For read-only inspection, I'm not sure this matter much -- if your
implementation knows a fact that I want, then either I'll get it through
your interface or dredge it out of your implementation's guts, but the
module coupling's there either way.  (If there was a better way to
obtain that fact, then I should just have used the better way instead --
but in the case where it's a fact about your implementation's state
there probably isn't a better way.)  Similarly for modifications,
actually: if I have a need to change your implementation's state
somehow, I can do that through the interface or under the table, but
there's a coupling either way.

> * which in turn reduces the amount of testing you need to do;

See above.

> Well, you tell me: does it make sense for Guido to have decided to
> make it hard for pure Python developers to cause buffer overflows?

Yes.

That said, I'm glad that it's /possible/ to write unsafe programs in
Python.  It means that the right escape-hatches are present.
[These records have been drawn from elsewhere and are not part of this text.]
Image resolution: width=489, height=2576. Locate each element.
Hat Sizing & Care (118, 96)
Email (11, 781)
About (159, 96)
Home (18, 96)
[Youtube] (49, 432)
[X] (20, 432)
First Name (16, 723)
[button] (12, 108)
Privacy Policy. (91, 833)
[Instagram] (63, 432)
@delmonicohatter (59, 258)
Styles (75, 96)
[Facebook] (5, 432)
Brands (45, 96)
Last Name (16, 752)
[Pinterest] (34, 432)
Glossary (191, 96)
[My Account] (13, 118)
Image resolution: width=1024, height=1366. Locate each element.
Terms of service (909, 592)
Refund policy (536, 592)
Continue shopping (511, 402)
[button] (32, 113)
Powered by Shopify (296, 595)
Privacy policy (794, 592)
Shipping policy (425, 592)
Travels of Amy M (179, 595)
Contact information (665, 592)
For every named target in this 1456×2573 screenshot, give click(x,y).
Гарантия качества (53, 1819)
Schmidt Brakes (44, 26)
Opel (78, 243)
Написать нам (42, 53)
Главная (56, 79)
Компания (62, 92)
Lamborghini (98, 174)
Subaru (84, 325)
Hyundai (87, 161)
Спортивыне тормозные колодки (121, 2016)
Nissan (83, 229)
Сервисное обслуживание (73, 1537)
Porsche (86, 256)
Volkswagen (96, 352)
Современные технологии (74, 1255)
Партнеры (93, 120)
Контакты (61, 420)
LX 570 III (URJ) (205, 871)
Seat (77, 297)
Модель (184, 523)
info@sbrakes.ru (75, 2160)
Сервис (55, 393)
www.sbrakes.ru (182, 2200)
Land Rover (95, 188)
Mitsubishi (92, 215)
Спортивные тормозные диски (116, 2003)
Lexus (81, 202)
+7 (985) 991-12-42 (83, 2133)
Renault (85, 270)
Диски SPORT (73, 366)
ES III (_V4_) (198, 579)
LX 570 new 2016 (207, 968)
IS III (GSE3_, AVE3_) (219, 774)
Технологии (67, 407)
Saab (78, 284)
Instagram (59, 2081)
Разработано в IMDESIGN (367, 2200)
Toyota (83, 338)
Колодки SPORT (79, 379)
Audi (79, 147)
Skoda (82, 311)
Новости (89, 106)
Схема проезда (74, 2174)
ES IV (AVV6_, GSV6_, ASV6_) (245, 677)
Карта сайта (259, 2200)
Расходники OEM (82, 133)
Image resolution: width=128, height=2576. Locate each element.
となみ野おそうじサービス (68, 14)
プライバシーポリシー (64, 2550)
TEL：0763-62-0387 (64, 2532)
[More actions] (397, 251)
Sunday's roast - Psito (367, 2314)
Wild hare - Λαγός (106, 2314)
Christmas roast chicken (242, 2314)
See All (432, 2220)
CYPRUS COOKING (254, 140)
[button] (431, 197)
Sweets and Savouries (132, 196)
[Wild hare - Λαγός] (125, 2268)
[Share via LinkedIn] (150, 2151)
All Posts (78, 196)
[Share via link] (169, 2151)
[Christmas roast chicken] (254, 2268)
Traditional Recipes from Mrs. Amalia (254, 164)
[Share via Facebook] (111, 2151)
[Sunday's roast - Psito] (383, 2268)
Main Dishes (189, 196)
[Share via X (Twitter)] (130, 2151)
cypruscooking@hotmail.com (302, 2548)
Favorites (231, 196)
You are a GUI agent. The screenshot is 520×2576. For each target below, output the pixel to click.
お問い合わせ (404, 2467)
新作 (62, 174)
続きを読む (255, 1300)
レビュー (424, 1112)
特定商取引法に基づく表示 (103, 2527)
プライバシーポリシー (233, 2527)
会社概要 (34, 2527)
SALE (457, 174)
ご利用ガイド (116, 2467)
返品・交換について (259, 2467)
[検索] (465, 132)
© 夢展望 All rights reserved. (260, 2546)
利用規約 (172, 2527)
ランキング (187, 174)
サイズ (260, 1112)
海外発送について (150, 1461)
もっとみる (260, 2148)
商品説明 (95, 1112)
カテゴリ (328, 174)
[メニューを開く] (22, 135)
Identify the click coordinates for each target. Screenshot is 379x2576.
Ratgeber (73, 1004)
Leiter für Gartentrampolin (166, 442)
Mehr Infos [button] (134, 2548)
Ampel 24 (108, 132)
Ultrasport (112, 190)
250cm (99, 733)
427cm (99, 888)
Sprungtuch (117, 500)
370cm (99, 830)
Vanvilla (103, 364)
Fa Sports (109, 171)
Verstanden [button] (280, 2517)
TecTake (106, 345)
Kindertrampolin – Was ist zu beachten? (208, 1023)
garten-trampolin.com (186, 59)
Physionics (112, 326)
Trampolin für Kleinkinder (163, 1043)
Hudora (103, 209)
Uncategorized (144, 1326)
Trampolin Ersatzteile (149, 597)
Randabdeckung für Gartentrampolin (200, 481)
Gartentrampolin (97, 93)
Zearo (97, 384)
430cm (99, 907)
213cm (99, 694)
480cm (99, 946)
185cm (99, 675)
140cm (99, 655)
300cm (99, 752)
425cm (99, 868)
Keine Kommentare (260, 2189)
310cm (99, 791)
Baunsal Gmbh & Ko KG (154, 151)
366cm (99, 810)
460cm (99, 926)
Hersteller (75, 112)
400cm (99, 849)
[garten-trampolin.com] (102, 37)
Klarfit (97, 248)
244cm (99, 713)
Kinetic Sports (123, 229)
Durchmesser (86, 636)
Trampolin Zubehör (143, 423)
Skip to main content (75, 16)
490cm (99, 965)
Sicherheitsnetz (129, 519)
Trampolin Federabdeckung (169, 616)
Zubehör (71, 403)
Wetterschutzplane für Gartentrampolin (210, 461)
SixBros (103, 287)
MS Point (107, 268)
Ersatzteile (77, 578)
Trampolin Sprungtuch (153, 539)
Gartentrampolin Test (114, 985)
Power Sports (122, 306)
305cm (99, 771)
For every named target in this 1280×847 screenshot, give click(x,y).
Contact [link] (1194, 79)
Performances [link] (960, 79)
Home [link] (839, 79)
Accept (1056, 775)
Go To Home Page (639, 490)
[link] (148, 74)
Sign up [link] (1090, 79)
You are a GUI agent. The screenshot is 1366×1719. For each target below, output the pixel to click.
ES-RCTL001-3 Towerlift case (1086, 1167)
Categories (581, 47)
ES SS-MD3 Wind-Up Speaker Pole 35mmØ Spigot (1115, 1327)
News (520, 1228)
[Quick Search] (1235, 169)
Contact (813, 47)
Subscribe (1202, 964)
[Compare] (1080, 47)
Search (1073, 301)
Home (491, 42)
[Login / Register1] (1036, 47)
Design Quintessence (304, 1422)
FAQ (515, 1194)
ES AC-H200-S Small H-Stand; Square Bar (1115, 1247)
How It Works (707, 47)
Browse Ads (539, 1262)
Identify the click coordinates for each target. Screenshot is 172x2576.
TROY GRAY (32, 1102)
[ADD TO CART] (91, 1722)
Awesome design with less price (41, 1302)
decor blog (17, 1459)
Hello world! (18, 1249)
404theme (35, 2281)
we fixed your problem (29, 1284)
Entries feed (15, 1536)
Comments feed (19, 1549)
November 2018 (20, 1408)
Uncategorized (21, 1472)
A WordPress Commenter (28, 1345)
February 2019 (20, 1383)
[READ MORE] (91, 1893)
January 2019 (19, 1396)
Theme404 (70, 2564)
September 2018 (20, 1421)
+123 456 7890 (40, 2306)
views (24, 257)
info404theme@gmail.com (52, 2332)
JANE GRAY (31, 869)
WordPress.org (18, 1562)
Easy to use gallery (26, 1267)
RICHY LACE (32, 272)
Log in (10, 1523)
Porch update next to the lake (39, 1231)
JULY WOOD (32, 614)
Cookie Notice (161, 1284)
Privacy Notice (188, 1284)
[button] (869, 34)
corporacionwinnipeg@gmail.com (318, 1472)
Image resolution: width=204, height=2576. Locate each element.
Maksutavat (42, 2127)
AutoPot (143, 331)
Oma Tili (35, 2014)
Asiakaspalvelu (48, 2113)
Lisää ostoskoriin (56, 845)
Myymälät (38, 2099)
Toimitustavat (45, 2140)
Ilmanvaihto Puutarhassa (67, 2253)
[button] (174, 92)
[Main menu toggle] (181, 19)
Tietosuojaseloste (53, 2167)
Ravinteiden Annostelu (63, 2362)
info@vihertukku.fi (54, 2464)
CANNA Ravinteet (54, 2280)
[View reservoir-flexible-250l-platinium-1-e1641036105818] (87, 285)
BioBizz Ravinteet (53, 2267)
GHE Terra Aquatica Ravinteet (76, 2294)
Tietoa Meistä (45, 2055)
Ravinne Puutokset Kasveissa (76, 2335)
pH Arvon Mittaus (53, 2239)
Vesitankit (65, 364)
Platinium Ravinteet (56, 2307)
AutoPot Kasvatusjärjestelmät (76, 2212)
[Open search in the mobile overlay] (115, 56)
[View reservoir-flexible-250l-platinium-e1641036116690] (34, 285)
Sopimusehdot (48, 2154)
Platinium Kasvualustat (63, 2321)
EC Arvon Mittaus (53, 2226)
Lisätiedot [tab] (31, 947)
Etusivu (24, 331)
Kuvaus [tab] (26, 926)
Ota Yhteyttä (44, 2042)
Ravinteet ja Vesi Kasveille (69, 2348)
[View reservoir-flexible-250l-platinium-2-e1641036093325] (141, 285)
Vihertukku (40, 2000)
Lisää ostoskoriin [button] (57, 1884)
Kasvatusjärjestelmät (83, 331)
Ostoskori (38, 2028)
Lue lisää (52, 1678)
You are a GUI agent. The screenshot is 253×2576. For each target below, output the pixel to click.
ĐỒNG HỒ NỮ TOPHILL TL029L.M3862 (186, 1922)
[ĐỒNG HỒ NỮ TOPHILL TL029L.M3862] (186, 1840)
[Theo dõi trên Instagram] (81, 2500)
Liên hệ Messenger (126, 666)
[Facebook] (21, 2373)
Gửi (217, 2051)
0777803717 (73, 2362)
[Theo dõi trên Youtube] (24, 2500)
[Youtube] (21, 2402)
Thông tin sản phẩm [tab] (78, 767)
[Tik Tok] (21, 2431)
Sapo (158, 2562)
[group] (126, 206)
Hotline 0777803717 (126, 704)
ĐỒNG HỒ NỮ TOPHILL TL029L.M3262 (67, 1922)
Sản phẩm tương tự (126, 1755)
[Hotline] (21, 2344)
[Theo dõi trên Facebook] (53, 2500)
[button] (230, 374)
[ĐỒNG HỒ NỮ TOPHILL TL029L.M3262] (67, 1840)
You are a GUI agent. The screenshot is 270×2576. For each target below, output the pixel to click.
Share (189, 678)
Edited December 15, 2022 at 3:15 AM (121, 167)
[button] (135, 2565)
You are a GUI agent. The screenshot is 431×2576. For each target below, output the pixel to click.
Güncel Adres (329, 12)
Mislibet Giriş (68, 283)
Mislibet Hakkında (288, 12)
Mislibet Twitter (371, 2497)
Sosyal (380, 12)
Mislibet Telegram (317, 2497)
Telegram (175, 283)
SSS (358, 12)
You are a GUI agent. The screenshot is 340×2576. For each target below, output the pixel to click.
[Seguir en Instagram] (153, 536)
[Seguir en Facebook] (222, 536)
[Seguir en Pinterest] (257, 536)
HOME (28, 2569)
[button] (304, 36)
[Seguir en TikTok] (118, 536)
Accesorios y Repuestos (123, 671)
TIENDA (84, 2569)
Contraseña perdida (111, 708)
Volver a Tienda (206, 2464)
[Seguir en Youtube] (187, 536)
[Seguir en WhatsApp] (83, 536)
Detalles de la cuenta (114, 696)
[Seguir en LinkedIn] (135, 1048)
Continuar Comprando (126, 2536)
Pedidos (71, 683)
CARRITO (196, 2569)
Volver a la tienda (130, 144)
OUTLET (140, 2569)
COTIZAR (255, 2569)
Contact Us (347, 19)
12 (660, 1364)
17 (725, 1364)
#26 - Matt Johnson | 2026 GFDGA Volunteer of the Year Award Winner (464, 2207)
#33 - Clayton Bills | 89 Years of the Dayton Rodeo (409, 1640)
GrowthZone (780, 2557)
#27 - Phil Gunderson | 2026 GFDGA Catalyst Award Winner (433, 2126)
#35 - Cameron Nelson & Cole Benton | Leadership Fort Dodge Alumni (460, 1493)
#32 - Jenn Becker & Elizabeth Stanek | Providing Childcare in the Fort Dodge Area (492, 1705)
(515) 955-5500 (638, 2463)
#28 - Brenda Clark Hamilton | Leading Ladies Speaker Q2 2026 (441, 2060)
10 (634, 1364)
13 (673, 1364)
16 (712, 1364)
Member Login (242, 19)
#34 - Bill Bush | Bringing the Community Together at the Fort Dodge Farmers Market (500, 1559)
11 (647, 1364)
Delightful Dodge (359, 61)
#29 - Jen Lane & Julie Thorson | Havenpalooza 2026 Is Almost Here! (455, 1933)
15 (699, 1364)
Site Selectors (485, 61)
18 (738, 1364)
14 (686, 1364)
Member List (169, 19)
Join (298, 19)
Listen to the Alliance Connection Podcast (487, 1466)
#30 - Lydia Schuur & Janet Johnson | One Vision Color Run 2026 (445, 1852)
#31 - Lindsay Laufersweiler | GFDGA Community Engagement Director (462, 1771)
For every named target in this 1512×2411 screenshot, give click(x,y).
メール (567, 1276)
What I'm really complaining about are the kinds of interfaces -- which I
see all to often in languages where people have embraced this kind of
mandatory `information hiding' overenthusiastically -- where (a) the
right features aren't there to begin with, and (b) the escape hatches
are either messing or /extremely/ inconvenient.  Java programs often
seem to be like this.

But CPython bends over backwards to provide useful information about its
state: all those wacky attributes on functions and code objects and so
on.  Without this kind of care, I'm pretty sure that mandatory hiding is
far worse as a cure than people diddling about inside other modules'
implementation details is as a disease.

I'm expecting you to argue that programmers would be too sensible to
hide interesting information behind their mandatory-data-hiding, and I
should just give them some credit.  Maybe: but the situation is
different.  Firstly, we wouldn't be asking for this feature if we were
willing to gave programmers some credit for acting responsibly when they
dig about in another module's innards.  Secondly, while it's certainly
possible to mess up when poking about, the damage is fairly localized;
if I'm overprotective about my mandatory hiding, I can screw other
people.


I guess that if overriding the controls was as easy as

        with naughty_hacking:
          ## stuff ...

I wouldn't complain.  (But I think the effect ought to be scoped
/lexically/ rather than dynamically, so that grep works properly.)